Postby kiba » 21 Mar 2010, 20:31

Robin {l Wrote}:One thing that stifles innovation is the fact that full copyright is the default when you create something, be it a game or something else.

On the other hand, you don't want to choose a free/open license for every little thingy you put on your website/blog/whatever.

And not many are comfortable with releasing an entire portfolio under CC0 or WTFPL. And sometimes you do want to choose a specific license

Wouldn't it be great if you could just say “You can use any content on this website/blog/... that does not have a specific license attached freely for private or open-source use. For anything else, full copyright conditions apply”?

We could have a standard boilerplate for such an “implicit license”, one that encourages sharing, but is overridable on a project-by-project basis.

A while ago, I tried to do just that, as you can read on my blog.

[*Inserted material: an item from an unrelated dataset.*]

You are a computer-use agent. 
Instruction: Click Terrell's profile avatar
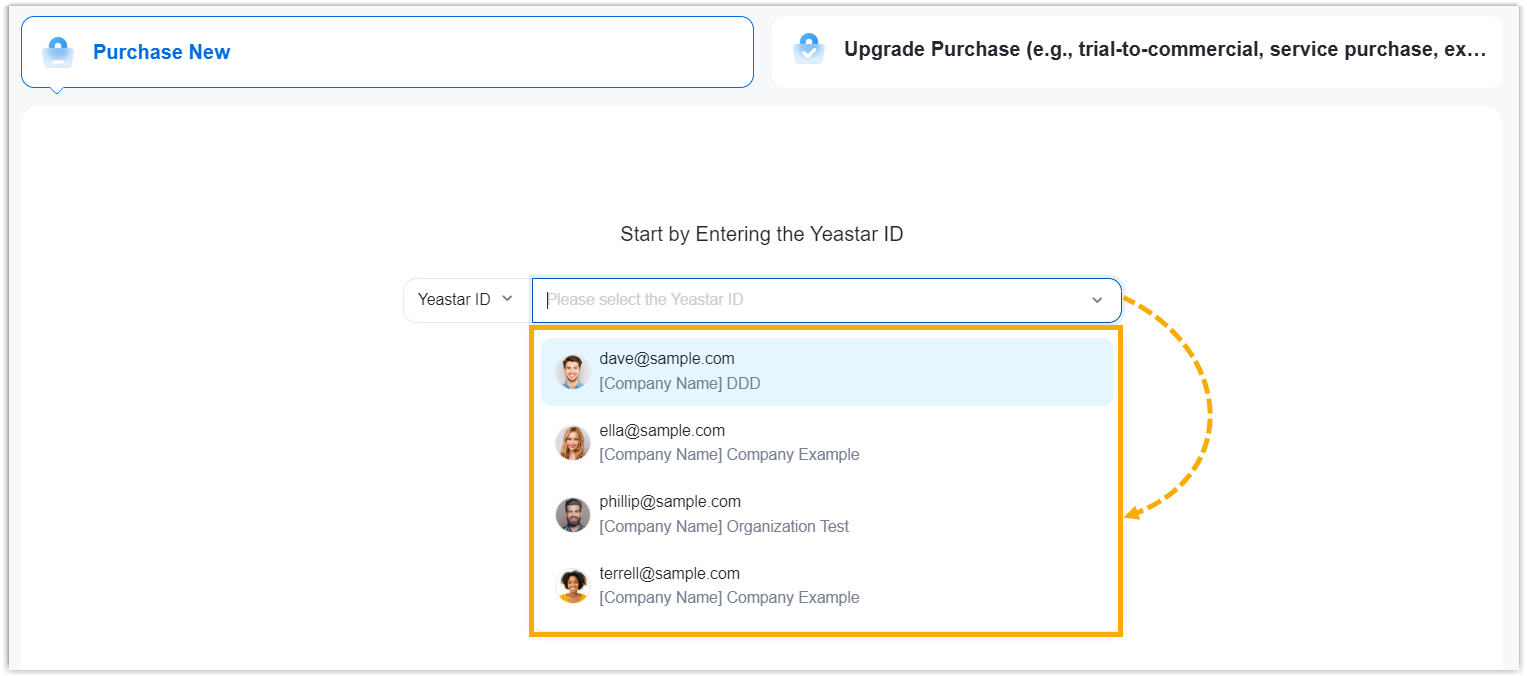pyautogui.click(x=573, y=586)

I've also written a few follow-ups. You can find everything posted on that topic under the tag implict-license on Wordpress.com.

I hope to start some serious discussion about this, because this could help open up a ton of creative content or code for existing open-source projects. Do you feel the same way? Do you think it is impractical, impossible to execute, unlikely to spread? Please comment.


What you're doing is encouraging license profliberation, which is a bad thing.

Plus, you should experiment more with CCO and WTFPL. You may find that it have no impact whatsoever, or a positive impact.

It's not good to live in hypothetical fear. It's much better to live based on actual, hard-earned experience.
I run the Libregamewiki.

I also make games at Kibabase.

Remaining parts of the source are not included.